Marilynne Robinson won a Pulitzer Prize for her spiritual novel Gilead (2004). Here is a companion set in 1956 in the same Iowa town. Glory is a 38-year-old former schoolteacher who, following a failed romance, returns home to care for her dying father, the Rev. Robert Broughton. Her days are filled with housekeeping and nursing. But this regular routine is thrown aside when news arrives that Jack, the prodigal son among the eight children, is coming back to Gilead. He left home 20 years ago and did not even return for his mother's funeral. Rev. Broughton has nothing but regret about failing to be a good father to his son. And he honestly admits the hurt that Jack has caused him:

" 'You feel that heart in there? My life became your life, like lighting one candle from another. Isn't that a mystery? I've thought about it many times. And yet you always did the opposite of what I hoped for, the exact opposite. So I tried not to hope for anything at all, except that we wouldn't lose you. So of course we did. That was the one hope I couldn't put aside.' "

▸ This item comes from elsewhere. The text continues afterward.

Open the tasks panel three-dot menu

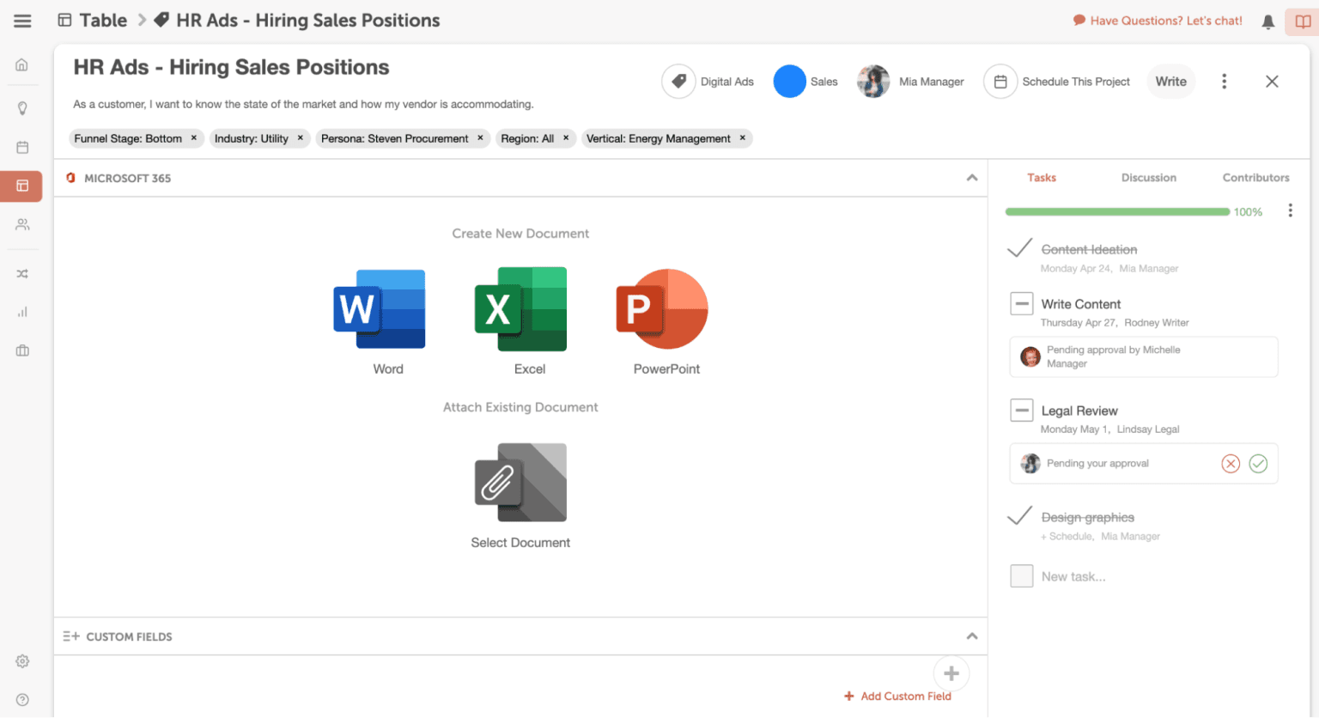(x=1290, y=211)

Jack's return gives him an opportunity to reconnect with his sister, and they begin a dance of attraction and aversion as they reminisce about the past and try to catch up on each other's lives. At first she feels displaced and overshadowed in her father's eyes. But then she is soothed when Jack admits that she might be the only friend he has in the world. Though she once adored him, her brother now registers on her senses as "the weight of the family's heart, the unnamed absence, like the hero in a melancholy tale." Jack is an alcoholic. He has no job, has been to prison, and has married a minister's daughter and had a son. But there are roadblocks to their relationship. Jack's self-disgust saddens his sister and father but there seems no way to pull him out of his funk. Rev. Broughton perks up when his son asks him to explain predestination and this gives him a chance to talk about God's love. But then there is this exchange:

"Glory said, 'It's been hard for him to come here. You should be kinder to him.'

"A moment passed, and her father stirred from his reverie. 'Kinder to him! I thanked God for him every day of his life, no matter how much grief, how much sorrow — and at the end of it all there is only more grief, more sorrow, and his life will go on that way, no help for it now. You see something beautiful in a child, and you almost live for it, you feel as though you would die for it, but it isn't yours to keep or protect. And if the child becomes a man who has no respect for himself, it's just destroyed till you can hardly remember what it was — ' "

In such intense scenes Robinson nails down the pain and the anguish in father and son clashes. She also captures the doubled-edged sword of Protestant Christianity with its love ethic on the one hand and its emphasis on judgment on the other. Jack's father wants to save his son but is unable to do so. The two men work mightily to forgive each other but it is not an easy task because Jack cannot forgive himself.

So much spiritual work is done in the family — it's where we suffer and learn as best we can, no matter what our age. Mother Teresa once said, "We must make our homes centers of compassion and forgive endlessly." Robinson would agree.